The legislation also deals with school closures, because 100,000 students in eight districts have not yet returned to classes. Two Jones County schools inundated by floodwaters will have to be demolished.
“There is an incredibly amount of uncertainty in our lives,” said Sen. Michael Lee, a Republican from Wilmington, where school will resume in the first week of October.
AP reports that the General Assembly’s debate was marked by empathy for the storm’s victims. Lawmakers shared storm stories and praised first responders who watched the session from the galleries.
“It’s always good to see partisanship and some of the crazy divisions that we allow ourselves to get into get put aside for everybody to work together to try to move things forward,” House Speaker Tim Moore told colleagues. “We’re all people and we owe a duty to each other to take care of one another.”
Meanwhile, Cape Fear Habitat for Humanity says it is delaying its new construction projects in October to focus on assisting with Hurricane Florence emergency relief efforts.

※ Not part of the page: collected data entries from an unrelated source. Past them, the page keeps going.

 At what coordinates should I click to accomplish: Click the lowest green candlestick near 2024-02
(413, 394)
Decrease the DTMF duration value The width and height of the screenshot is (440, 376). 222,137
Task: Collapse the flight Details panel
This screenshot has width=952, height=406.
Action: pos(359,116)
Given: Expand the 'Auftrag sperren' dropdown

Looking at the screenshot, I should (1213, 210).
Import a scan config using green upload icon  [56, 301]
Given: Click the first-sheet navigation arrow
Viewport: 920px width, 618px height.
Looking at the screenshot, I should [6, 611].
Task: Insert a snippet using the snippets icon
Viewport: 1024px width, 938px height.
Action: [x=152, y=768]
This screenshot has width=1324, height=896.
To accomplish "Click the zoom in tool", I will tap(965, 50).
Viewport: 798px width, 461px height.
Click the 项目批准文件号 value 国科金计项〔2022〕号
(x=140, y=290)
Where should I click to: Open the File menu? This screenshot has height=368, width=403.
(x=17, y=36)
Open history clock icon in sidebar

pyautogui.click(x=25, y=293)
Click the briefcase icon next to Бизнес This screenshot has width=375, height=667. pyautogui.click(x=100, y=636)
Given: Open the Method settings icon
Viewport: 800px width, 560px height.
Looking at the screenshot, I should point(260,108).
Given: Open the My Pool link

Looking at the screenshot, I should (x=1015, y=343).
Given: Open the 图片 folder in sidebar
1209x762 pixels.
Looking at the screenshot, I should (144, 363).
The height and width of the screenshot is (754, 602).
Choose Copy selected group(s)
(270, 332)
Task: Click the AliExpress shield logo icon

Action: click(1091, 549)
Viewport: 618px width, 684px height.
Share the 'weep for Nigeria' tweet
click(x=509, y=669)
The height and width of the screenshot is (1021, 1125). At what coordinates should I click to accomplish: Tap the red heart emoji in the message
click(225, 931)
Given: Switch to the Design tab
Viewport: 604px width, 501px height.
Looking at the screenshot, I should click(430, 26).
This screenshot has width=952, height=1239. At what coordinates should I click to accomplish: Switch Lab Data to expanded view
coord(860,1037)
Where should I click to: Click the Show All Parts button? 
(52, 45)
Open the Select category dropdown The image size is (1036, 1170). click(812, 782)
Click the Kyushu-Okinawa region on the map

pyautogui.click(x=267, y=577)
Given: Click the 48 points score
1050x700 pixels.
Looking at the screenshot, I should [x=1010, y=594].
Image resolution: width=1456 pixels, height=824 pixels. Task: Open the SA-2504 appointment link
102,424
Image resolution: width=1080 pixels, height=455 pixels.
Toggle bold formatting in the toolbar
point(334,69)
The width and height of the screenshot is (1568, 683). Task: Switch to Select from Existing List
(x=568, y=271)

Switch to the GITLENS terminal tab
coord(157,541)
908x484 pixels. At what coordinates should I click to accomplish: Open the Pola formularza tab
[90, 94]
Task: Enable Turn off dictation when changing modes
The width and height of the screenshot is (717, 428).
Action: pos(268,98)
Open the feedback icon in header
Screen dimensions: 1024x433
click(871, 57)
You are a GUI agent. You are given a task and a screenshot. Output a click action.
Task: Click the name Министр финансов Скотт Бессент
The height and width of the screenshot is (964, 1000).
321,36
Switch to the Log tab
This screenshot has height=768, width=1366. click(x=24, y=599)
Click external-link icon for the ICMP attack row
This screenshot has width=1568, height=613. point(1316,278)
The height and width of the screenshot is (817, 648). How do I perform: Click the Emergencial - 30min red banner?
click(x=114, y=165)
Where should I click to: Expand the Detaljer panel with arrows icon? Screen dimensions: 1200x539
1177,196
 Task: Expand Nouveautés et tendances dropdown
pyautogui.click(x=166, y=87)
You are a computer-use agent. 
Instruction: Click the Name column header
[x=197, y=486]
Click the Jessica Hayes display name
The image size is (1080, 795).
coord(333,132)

Habitat staff and regular volunteers will work in partnership with Baptists on Mission (BOM) to address homeowners’ emergency needs s in New Hanover, Pender and Duplin counties. The Habitat/BOM teams will be working at disaster relief operation centers in the following locations:
“The primary activities we have engaged in are clearing trees from houses and mucking out houses that were flooded,” Cape Fear Habitat executive director Steve Spain said in a news release. “Our short-term recovery efforts include clearing debris and mold damage inside of homes so they can then begin the repair stages.”
Cape Fear Habitat’s three ReStore locations are also accepting donations — mainly appliances, furniture and building supplies — for hurricane relief efforts. All donated items must be in usable condition and not damaged by floodwaters.
If you’d like to help Cape Fear Habitat, email Chris Teeter at firstname.lastname@example.org. For donations, email Lynne Wooten at email@example.com and to make ReStore donations, call 910-686-9800 to schedule a pickup.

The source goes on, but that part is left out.